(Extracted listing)
■ ■ ■ ■ ■ ■ ■

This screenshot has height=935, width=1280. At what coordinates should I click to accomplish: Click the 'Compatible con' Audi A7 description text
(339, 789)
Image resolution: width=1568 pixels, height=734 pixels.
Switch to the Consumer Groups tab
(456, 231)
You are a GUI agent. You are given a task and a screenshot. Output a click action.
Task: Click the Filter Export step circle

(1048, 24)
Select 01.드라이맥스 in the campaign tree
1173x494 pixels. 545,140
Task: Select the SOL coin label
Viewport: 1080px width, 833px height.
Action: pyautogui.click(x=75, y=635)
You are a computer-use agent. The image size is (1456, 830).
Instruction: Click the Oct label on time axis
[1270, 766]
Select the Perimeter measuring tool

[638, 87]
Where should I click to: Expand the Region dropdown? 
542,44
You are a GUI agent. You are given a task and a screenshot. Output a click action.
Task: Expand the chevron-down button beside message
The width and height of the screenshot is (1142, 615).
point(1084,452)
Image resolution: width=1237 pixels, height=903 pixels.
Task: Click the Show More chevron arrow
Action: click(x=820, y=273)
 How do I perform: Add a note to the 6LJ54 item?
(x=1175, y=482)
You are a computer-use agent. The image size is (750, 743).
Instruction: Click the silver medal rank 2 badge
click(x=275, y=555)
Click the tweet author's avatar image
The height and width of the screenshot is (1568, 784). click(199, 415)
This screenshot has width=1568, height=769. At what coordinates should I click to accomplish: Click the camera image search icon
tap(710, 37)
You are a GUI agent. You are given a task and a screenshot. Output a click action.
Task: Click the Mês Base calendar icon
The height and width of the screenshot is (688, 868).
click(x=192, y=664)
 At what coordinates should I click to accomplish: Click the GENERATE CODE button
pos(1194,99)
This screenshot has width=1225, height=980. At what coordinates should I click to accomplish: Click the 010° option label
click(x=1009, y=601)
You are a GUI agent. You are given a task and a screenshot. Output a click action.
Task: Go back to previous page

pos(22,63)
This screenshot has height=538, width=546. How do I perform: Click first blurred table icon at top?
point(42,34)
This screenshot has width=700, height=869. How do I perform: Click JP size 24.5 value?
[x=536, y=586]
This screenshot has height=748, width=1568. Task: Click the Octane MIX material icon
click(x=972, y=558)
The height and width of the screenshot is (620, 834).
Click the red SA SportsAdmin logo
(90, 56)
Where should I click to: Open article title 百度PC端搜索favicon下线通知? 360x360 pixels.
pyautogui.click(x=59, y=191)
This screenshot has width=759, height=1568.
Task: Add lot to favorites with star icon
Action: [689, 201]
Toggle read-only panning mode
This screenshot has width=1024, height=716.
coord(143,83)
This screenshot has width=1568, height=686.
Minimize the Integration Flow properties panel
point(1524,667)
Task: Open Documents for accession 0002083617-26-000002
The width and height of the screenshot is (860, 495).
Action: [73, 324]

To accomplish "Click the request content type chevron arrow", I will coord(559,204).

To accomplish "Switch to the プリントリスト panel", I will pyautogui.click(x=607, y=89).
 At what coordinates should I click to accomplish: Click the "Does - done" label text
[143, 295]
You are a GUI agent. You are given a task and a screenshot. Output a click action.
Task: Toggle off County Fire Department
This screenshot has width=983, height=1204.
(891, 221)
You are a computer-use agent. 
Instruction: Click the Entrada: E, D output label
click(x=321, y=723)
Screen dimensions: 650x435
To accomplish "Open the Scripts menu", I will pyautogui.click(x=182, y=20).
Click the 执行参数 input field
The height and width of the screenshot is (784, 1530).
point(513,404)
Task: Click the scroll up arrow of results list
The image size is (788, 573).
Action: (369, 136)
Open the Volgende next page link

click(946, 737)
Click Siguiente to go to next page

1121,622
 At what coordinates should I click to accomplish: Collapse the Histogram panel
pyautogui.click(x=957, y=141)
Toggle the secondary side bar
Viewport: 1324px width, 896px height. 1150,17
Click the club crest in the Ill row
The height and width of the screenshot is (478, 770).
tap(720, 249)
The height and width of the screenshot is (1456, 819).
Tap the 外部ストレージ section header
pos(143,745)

■ ■ ■ ■ ■ ■ ■

» **The exercise**
Repeat every line of the listing above verbatim.

» **Output below**
This screenshot has height=935, width=1280. At what coordinates should I click to accomplish: Click the 'Compatible con' Audi A7 description text
(339, 789)
Image resolution: width=1568 pixels, height=734 pixels.
Switch to the Consumer Groups tab
(456, 231)
You are a GUI agent. You are given a task and a screenshot. Output a click action.
Task: Click the Filter Export step circle

(1048, 24)
Select 01.드라이맥스 in the campaign tree
1173x494 pixels. 545,140
Task: Select the SOL coin label
Viewport: 1080px width, 833px height.
Action: pyautogui.click(x=75, y=635)
You are a computer-use agent. The image size is (1456, 830).
Instruction: Click the Oct label on time axis
[1270, 766]
Select the Perimeter measuring tool

[638, 87]
Where should I click to: Expand the Region dropdown? 
542,44
You are a GUI agent. You are given a task and a screenshot. Output a click action.
Task: Expand the chevron-down button beside message
The width and height of the screenshot is (1142, 615).
point(1084,452)
Image resolution: width=1237 pixels, height=903 pixels.
Task: Click the Show More chevron arrow
Action: click(x=820, y=273)
 How do I perform: Add a note to the 6LJ54 item?
(x=1175, y=482)
You are a computer-use agent. The image size is (750, 743).
Instruction: Click the silver medal rank 2 badge
click(x=275, y=555)
Click the tweet author's avatar image
The height and width of the screenshot is (1568, 784). click(199, 415)
This screenshot has width=1568, height=769. At what coordinates should I click to accomplish: Click the camera image search icon
tap(710, 37)
You are a GUI agent. You are given a task and a screenshot. Output a click action.
Task: Click the Mês Base calendar icon
The height and width of the screenshot is (688, 868).
click(x=192, y=664)
 At what coordinates should I click to accomplish: Click the GENERATE CODE button
pos(1194,99)
This screenshot has width=1225, height=980. At what coordinates should I click to accomplish: Click the 010° option label
click(x=1009, y=601)
You are a GUI agent. You are given a task and a screenshot. Output a click action.
Task: Go back to previous page

pos(22,63)
This screenshot has height=538, width=546. How do I perform: Click first blurred table icon at top?
point(42,34)
This screenshot has width=700, height=869. How do I perform: Click JP size 24.5 value?
[x=536, y=586]
This screenshot has height=748, width=1568. Task: Click the Octane MIX material icon
click(x=972, y=558)
The height and width of the screenshot is (620, 834).
Click the red SA SportsAdmin logo
(90, 56)
Where should I click to: Open article title 百度PC端搜索favicon下线通知? 360x360 pixels.
pyautogui.click(x=59, y=191)
This screenshot has width=759, height=1568.
Task: Add lot to favorites with star icon
Action: [689, 201]
Toggle read-only panning mode
This screenshot has width=1024, height=716.
coord(143,83)
This screenshot has width=1568, height=686.
Minimize the Integration Flow properties panel
point(1524,667)
Task: Open Documents for accession 0002083617-26-000002
The width and height of the screenshot is (860, 495).
Action: [73, 324]

To accomplish "Click the request content type chevron arrow", I will coord(559,204).

To accomplish "Switch to the プリントリスト panel", I will pyautogui.click(x=607, y=89).
 At what coordinates should I click to accomplish: Click the "Does - done" label text
[143, 295]
You are a GUI agent. You are given a task and a screenshot. Output a click action.
Task: Toggle off County Fire Department
This screenshot has width=983, height=1204.
(891, 221)
You are a computer-use agent. 
Instruction: Click the Entrada: E, D output label
click(x=321, y=723)
Screen dimensions: 650x435
To accomplish "Open the Scripts menu", I will pyautogui.click(x=182, y=20).
Click the 执行参数 input field
The height and width of the screenshot is (784, 1530).
point(513,404)
Task: Click the scroll up arrow of results list
The image size is (788, 573).
Action: (369, 136)
Open the Volgende next page link

click(946, 737)
Click Siguiente to go to next page

1121,622
 At what coordinates should I click to accomplish: Collapse the Histogram panel
pyautogui.click(x=957, y=141)
Toggle the secondary side bar
Viewport: 1324px width, 896px height. 1150,17
Click the club crest in the Ill row
The height and width of the screenshot is (478, 770).
tap(720, 249)
The height and width of the screenshot is (1456, 819).
Tap the 外部ストレージ section header
pos(143,745)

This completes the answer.